第31話 ラブ・・・、レター?
箝口令を敷いたあと、しばらくは平穏な日が何日か続いた。が、どうやら市井では「ファイト様が女騎士を娶るらしい」との噂が囁かれ始めていると言うなんとも、風の噂にも程がある噂がリーシアの耳にも入るようになってきた。
よくある「隣に住んでる騎士様の親戚の奥様の姪がそういってた」とか、「エーバーハルトさんがその件で悩んでいてお陰で体調を崩して3日寝込んだ」の類だけれど、当のリーシアにしてみればひたすら頭の痛い話である。
何しろ正式な話が全く知らされていない以上、肯定も否定もしかねることだからだ。正式に申し込みがあればまだお断りした上で、否定することもできよう。
ところが全くそう言う話のない中で否定なんかしてみれば「何を思い上がっているのか」と言う話にしかならない。
全くそんな話なんか聞いたこともない、噂も知らないと言う顔でもしなければやっていられない。

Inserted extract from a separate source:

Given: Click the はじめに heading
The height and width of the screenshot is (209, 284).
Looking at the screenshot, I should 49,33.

そんな中、ついに動きが出た。すなわち、ファイト様からの求婚(?)の書簡だ。(?)となるのはなんのことはない、文面がリーシアにとって意味不明だったから。
リーシアとしては話の流れとしてまず、ファイト様から好意を抱いたことやその理由、婚姻によってリーシアがどんな利益を得るのか、それによってリーシアの同意を得ようとする内容になるかと思っていた。

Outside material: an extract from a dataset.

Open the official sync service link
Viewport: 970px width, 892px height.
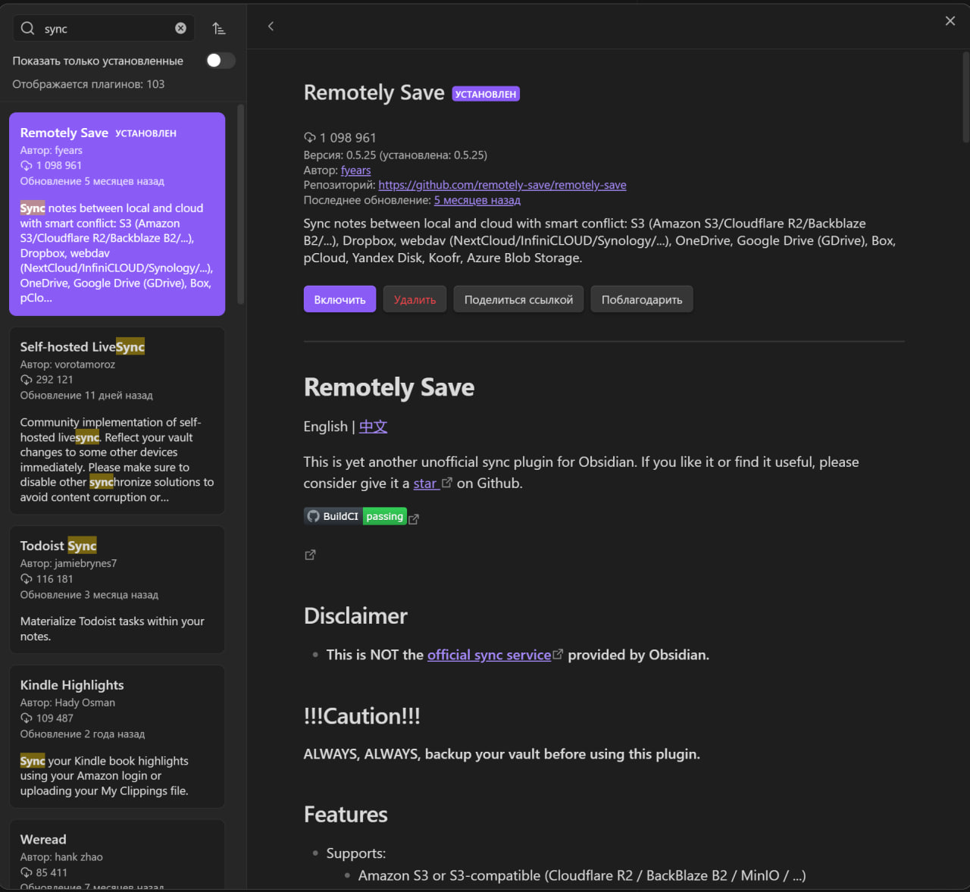pos(489,655)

はっきりいってリーシアにとってファイト様は単に、君主の後継でしかない。コルム攻略で顔は見知っているし、何度か声は聞いたがそれだけだ。
リーシアのことをどう思っているのか、なぜ嫁に欲しいのか、嫁にとってどうするのかは全く知らない。
それなのに、書簡の内容は「私たちの結婚を父に認めて欲しいから、ぜひ説得してほしい」だったのだ。全く意味がわからない。この王子様は一体、私のことをどう思っているんだろう?自分が声をかけた女は誰もがなびく、この世の女は全て自分のものだとでも思っているんだろうか・・・。

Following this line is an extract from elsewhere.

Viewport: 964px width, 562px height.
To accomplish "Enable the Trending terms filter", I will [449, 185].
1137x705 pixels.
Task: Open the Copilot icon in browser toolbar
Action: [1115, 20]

ただでさえ情勢的にこの縁談の断り方をどうするか悩んでいたところにこの扱いでは、全く「今回のお話は無かったことに」としかならない。しかも文面から察するに、ギュンター公はこの件に全く乗り気ではないらしい。
これならお断りするのに躊躇しなくて済む。
それにしてもファイト様は、思っていた以上にだめな人だったな・・・。コルム攻略では「意外とできる」と思っていたんだけれど、戦以外では良くあるだめプリンスだったかと。
これはまず、ファイト様にお断りするお手紙を出さなければならんだろう。
時候の挨拶にはじまって、今回のお話について、めでたいお話ではあるけれども、自分にとって過分な評価であり、とてもお受けするわけにはいかないだろうこと。
ギュンター公に反対されているのにはおそらく理由があるので、その理由を考えていただいた上でどうかウェスタヤルトの妃にはふさわしい姫を選んでいただきたいとつらつらフィルさんに書いてもらう。
もちろん自分で書けるし、こんな手紙を出すのはやぶさかではないのだが、師匠によれば直接筆記するのは「はしたない」そうだ。
まあ、しきたりと言うのは得てしてそんなもんでしょう。
羊皮紙の下に署名を入れて、指輪で封蝋に印を入れる。
あとはこれを届けるだけだが、なんとなく領民を使って届けさせるのは気が引ける。なんとなくだけど、お断りの手紙である以上、使者が余計な被害に遭うこともありえる。
悩んだ末に、キューちゃんに運んでもらうことにした。ウェスタヤルトでキューちゃんピーちゃんを知らん奴はいないだろう。そして誰からの使いかわからないものも。